Was it sickness? Travesty? Or was it that, after much dissertation, the thing that goes bump in the night wasn’t really a thing after all. The boogieman was no more than a shadow cast by my own doubt. I was a modern-day paraplegic sitting on the detritus of my own doing. But when facts would simply not corroborate my claim anymore, and I didn’t have that to fall back on lest I become the Boy Who Cried Wolf, I found myself utterly discombobulated. I was someone who could neither see nor experience the fire of my own dream because I had become all of a sudden averse to the one thing that had kept it and myself company as an artist all these years: doubt.
THAT THING CALLED…
Phillip Seymour Hoffman’s character in Doubt said that doubt was as powerful and sustaining as the very concept of certainty itself. While I found myself pursuing my dream with the latter, a form of energy that was hallucinatory, addictive as it was sexy, I had grown suddenly averse to its “double,” without which the very concept of certainty or sexiness couldn’t exist altogether. The Magneto to Professor X.
If doubt be the greatest empowerment of an artist, shares theater director Peter Sellars, I had forgotten that the key to my artistic identity was the nature of my doubt. For really, what is certainty but stagnation, and uncertainty, the very thing that makes us all human and therefore capable of staging our own dreams, our own destiny?

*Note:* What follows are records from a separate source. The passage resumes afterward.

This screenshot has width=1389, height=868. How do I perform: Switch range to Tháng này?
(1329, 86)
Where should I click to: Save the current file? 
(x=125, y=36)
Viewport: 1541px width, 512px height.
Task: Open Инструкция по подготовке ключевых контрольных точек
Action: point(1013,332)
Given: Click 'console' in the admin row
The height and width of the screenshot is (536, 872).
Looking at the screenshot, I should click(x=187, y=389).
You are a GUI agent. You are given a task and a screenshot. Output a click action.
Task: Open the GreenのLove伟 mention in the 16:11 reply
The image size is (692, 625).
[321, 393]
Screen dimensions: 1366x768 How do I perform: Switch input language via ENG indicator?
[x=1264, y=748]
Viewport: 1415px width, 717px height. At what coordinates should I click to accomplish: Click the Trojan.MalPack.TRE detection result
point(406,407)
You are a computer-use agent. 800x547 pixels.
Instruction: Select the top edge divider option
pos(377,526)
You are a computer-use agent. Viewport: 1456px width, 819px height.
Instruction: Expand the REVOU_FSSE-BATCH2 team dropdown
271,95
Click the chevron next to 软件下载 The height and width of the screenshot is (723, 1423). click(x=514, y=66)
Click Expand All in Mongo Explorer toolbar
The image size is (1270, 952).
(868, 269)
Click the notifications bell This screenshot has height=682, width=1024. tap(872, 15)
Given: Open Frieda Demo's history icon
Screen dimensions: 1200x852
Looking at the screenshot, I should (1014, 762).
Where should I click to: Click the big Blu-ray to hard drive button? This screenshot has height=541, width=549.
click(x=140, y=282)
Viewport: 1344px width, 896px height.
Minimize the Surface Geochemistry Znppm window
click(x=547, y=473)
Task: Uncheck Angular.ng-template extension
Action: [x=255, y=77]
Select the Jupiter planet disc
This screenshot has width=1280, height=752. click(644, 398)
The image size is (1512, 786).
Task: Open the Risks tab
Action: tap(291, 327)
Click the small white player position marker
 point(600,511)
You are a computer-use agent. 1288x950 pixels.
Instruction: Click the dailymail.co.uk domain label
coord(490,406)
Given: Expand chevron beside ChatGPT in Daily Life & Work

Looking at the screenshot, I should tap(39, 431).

I never really knew what I was doing back then but somehow I kept on. Heck, I still don’t know I’m doing now. But a dream is in essence a story I tell myself to make sense of who I am. We need stories. They are integral to our survival. If it’s anything my forebears used through various ups and downs in their careers, it’s stories. The alcoholism and profundity of Tennessee Williams. The achievements and missteps of Julie Taymor. The box office flops and virtuosity of Stephen Sondheim. In a way, their stories have given me permission to have the one thing that is often forgotten by the modern man in light of precedence. And in Manila, public perception — that is, permission to fail, perchance to shoot again for greatness. They give me permission. I realized I have yet to stage my Glass Menagerie, though I wasn’t quite happy with a recent attempt. My Lion King. My Sweeney Todd. Probably what it is is this: it ain’t over ‘til it’s over. And for a doubt-ridden start of 2015, I think I can live with that.